The most technically and politically difficult privatization — and the one which went furthest in combining transfer of a public utility to the private sector with radical restructuring — was that of the Electricity Supply Industry. The industry had two main components. First, there was the Central Electricity Generating Board (CEGB) which ran the power stations and the National Grid (the transmission system). Second
, there were the twelve Area Boards which distributed the power to customers. (In Scotland there were two companies running the industry — the South of Scotland Electricity Board and the North of Scotland Hydro Board.) Some attempt had been made in Nigel Lawson’s 1983 Energy Act to introduce competition into the system. But it had had no practical effect. As a result the whole of the industry was based on monopoly. The CEGB had a monopoly nationally and the Area Boards monopolies regionally. The challenge for us would be to privatize as much as possible of the industry while introducing the maximum amount of competition.

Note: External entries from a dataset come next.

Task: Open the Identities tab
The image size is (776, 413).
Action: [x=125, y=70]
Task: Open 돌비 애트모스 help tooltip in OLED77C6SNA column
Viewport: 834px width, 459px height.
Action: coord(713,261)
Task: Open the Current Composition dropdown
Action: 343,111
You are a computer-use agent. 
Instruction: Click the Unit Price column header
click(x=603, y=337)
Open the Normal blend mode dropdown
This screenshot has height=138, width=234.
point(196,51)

I had an initial discussion about electricity privatization with Peter Walker and Nigel Lawson on the eve of the 1987 general election. I did not intend to keep Peter at Energy so there was no point in going into detail. But we did agree that the pledge of privatization should be included in the manifesto and be given effect in the next Parliament.

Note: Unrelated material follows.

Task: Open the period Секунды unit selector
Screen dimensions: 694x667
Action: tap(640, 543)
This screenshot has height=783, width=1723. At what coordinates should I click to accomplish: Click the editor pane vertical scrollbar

When Cecil Parkinson took over as Energy Secretary after the election he found that the department’s thinking had been strongly influenced by Peter Walker’s corporatist instincts — and by their recognition that Walter Marshall would be passionately opposed to the break-up of the CEGB of which he was chairman. The prevailing idea seemed to be that the CEGB and the National Grid would be floated as one company and the twelve Area Boards would be combined into another. This would have done no more than change a monopoly into a duopoly; but Cecil changed all this. He was subsequently the butt of much malicious and unjust criticism because of the changes which his successor, John Wakeham, had to make in his original privatization strategy, particularly in connection with the nuclear power stations. In fact, it was Cecil who took the bold and right decision to reject both corporatist thinking and vested interests by breaking up the CEGB and — most crucially — removing from its control the National Grid. The grid would now be owned jointly by the twelve distribution companies created from the old Area Boards rather than by the CEGB. Whereas under the old system the controller of the grid was also its near monopoly supplier, control would now be with those who had the strongest interest in ensuring that as much competition as possible be allowed to develop in power generation. These two decisions meant that competition became effective.